Jusqu’à présent, seule une partie des électeurs kényans croyait en lui, envers et contre tout, au point de l’imaginer remporter chaque nouvelle élection présidentielle. Au point, également, d’être majoritaires ? C’est la première partie de la question. La commission électorale, le 11 août, après un étrange et interminable suspense succédant au scrutin présidentiel, avait déclaré que non. Uhuru Kenyatta, le président sortant, l’emportait selon les chiffres publiés alors, avec 54,27 % des voix, contre 44,74 % pour Raila Odinga.

L’opposition contestait ce résultat. On lui conseillait de déposer un recours devant la Cour suprême. La plus désespérée, en théorie, des méthodes pour avoir gain de cause dans un différend électoral. On aurait tout aussi bien pu lui suggérer de brûler un cierge – s’il avait été catholique, comme l’ex-président Mwai Kibaki.
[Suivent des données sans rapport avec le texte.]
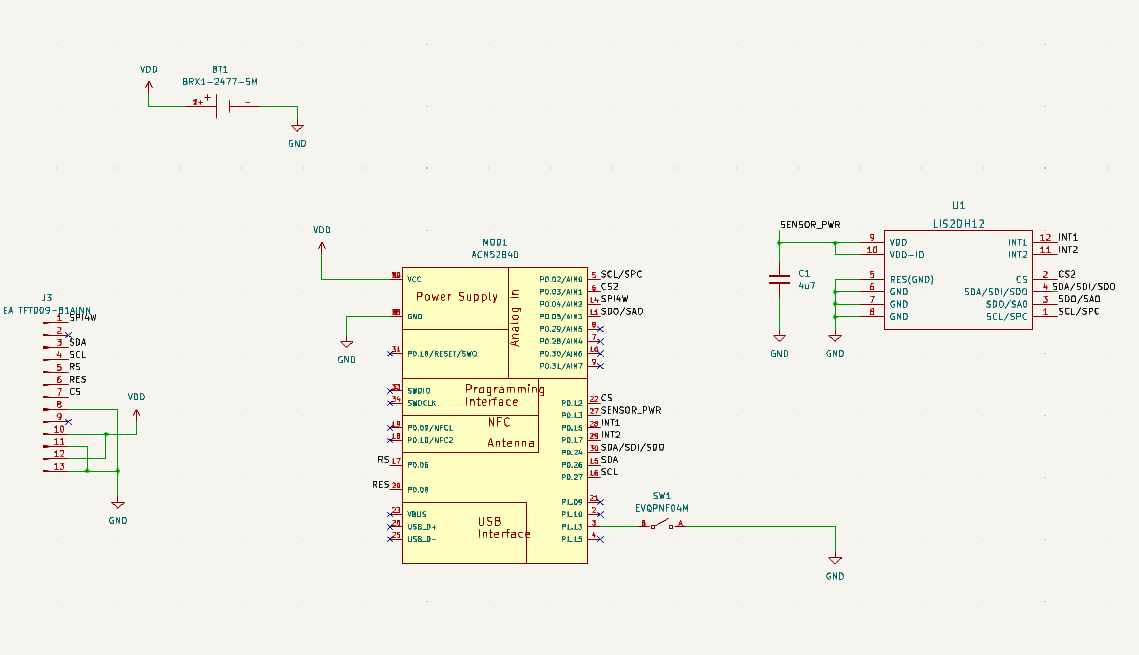
Task: Select the "Power Supply" text in MOD1
Action: tap(456, 297)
Railleries à peine dissimulées

Contre toute attente, cette même Cour vient d’établir que les irrégularités dans le décompte violent la Constitution, et en ont annulé le résultat. Des juges kényans ont donc pris une indépendance telle vis-à-vis du pouvoir politique qu’ils peuvent oser, en invoquant le droit, le bien commun, défaire de sa victoire l’actuel chef de l’Etat, Uhuru Kenyatta. On ignore dans quelles conditions sera conduite – dans un délai de soixante jours – une nouvelle élection présidentielle, mais, déjà, un cri de liberté a été poussé, qui résonne bien au-delà du Kenya.

Raila Odinga est un opposant que tout aurait dû décourager. En 2007, puis en 2013, sa victoire lui a été volée. La première fois, il y a eu plus de mille morts dans le pays. La deuxième, il s’est fait déposséder sans jouer la carte des affrontements.

En 2017, c’était sa dernière chance de l’emporter. Une nouvelle fois, la Commission électorale a annoncé sa défaite. Comme lors des scrutins précédents, il a eu beau crier à la fraude, la majorité des observateurs n’ont pas donné l’impression de l’entendre. Raila Odinga, en fait, suscitait des railleries à peine dissimulées : trop vieux, costumes trop mal taillés, élocution peu compatible avec les conférences TED. Quel ringard !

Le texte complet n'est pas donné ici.